Alice Sebold’s successful novel, Lovely Bones, focuses on the struggle of a family to rebuild their own lives, in the aftermath of the rape and murder of one of the children.The novel is all the more powerful and realistic as it is inspired by an autobiographical experience of the author. The act of unbelievable violence done to the fourteen-year old Susie Salmon has a deep impact on the lives of the other family members.

They have to strive both to accept the murder as a fact and to try to reconstruct their lives afterwards.Violence and death interrupt the normal course of life and require the family to find new means for coping and moving on. The Salmons’ home becomes thus a symbolic space in which the family has to regain its unity and balance.Susie tells her own story and that of her family from a vantage point in heaven, where she can assume an omniscient perspective. The focus of the narrative is thus on the way in which the Salmons’ confront the loss of their eldest daughter.

The fact that the story is told in the voice of the dead girl who watches over her family from heaven emphasizes the separation of the girl from her family through the brutal act of murder done by Harvey. Had Sebold chosen to exclude Susie completely from the story, the breakup between the girl and her family would not have been so deeply felt by the audience.Harvey’s murder changes not only Susie’s destiny but that of the entire family as well, who have to understand the girl’s death and to be able to adjust to life without their daughter.The short introduction that precedes the first chapter of the novel is very significant for the overall meaning of the story.

Susie recalls her talk with her father about a snow globe that she used to play with. The snow globe is an image of a perfect, self-enclosed world in which the penguin is safe and protected from any outside danger:“When I was little my father would pull me into his lap and reach for the snow globe. He would turn it over, letting all the snow collect on the top, then quickly inverted. The two of us watched the snow fall gently around the penguin.
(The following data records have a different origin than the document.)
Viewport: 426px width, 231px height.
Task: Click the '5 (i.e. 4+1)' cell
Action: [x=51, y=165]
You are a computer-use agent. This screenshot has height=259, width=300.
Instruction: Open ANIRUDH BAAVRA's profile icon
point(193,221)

The penguin was alone in there, I thought, and I worried for him. When I told my father this he said, “Don’t worry Susie. He has a nice life, he’s trapped in a perfect world.”(Sebold 3)In the real world in which the Salmons live however, things as terrible as the rape and murder of a young girl do exist and are apt to change the people’s life forever. Sebold emphasizes this idea of the murder that changes the community’s perception of its safety from dangers and horrors: “It was still back when people believed things like that didn’t happen.

”(Sebold 5) The Salmons have to cope with the horror of violence as death as well as with their grief.Significantly, the Salmon family is initially divided by loss of Susie. Their implication in the research about the murder breeds confusion among the members of the family. Abigail begins an affair with the detective that investigates the case, while Jack starts harassing the police about Harvey whom he suspects. The parents thus grow apart and Abigail finally leaves the household, thus violating the unity of the home.
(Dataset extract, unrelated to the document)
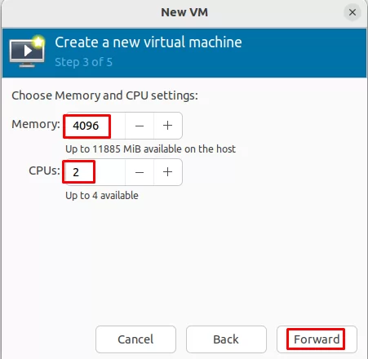
Task: Close the New VM dialog
Action: (352, 12)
The separation of the parents is an effect of the murder which reverberates long after its actual occurrence.The Salmons’ home becomes a place in which they have to find a way to rebuild their lost unity as a family. When the murder is finally solved and Lindsey perilously obtains proof of Harvey’s guilt, the family is already broken. Abigail moves out, thus dissolving the unity of the family, after Jack’s violent outbreak that makes him disturb the meeting between a girl and her boyfriend that takes place in the same cornfield where Susie had been murdered. This is another effect of the murder on the family.

 Moreover, the relationship between the parents and the remaining children, Lindsay and Buckley, becomes very strained. Buckley for instance suffers when he is admonished by his father for playing with some of Susie’s old clothes that he had found in the basement. After this incident, Jack suffers a heart- attack that gets him into the hospital.This new grief brings the family together once more, but the encounter is still full of tension. Finally, both Jack and Abigail admit their failings and realize that the separation had been caused by the tension and the grief surrounding their daughter’s murder. The story thus revolves around the tragic aftereffects of the murder that change the structure of the family.
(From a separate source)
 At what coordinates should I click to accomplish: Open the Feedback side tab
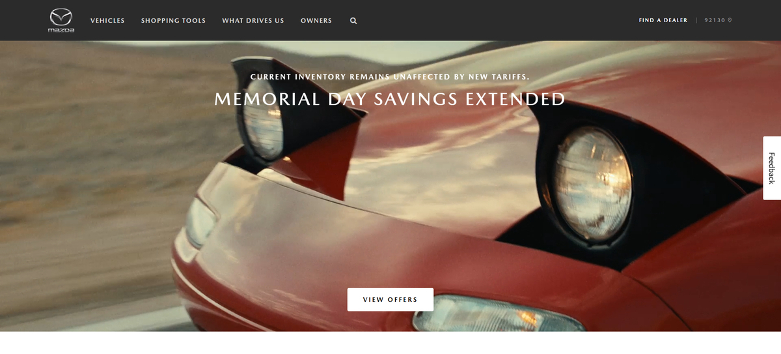coord(772,168)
The members of the family are forced to find new ways in which to communicate with each other and to rebuild their relationships. It is significant that the family reunites ultimately, managing to find resources for a new beginning. As Sebold observes, the grief manages to create new connections inside the family.Their home is almost like a living organism, which is reborn after having been nearly destructed by grief: “These were the lovely bones that had grown around my absence: the connections – sometimes tenuous, sometimes made at great cost, but often magnificent – that happened after I was gone.”(Sebold 203) Interestingly, Susie confesses that, in the end, she is able to see the world without picturing herself in it.

This fact is also valid for the remaining family who rebuild their home managing to cope with the missing element: “And I began to see things in a way that let me hold the world without me in it. The events my death brought were merely the bones of a body that would become whole at some unpredictable time in the future.The price of what I came to see as this miraculous lifeless body had been my life.”(Sebold 203) The end of the novel is marked by the family’s reunion in their newly found peace.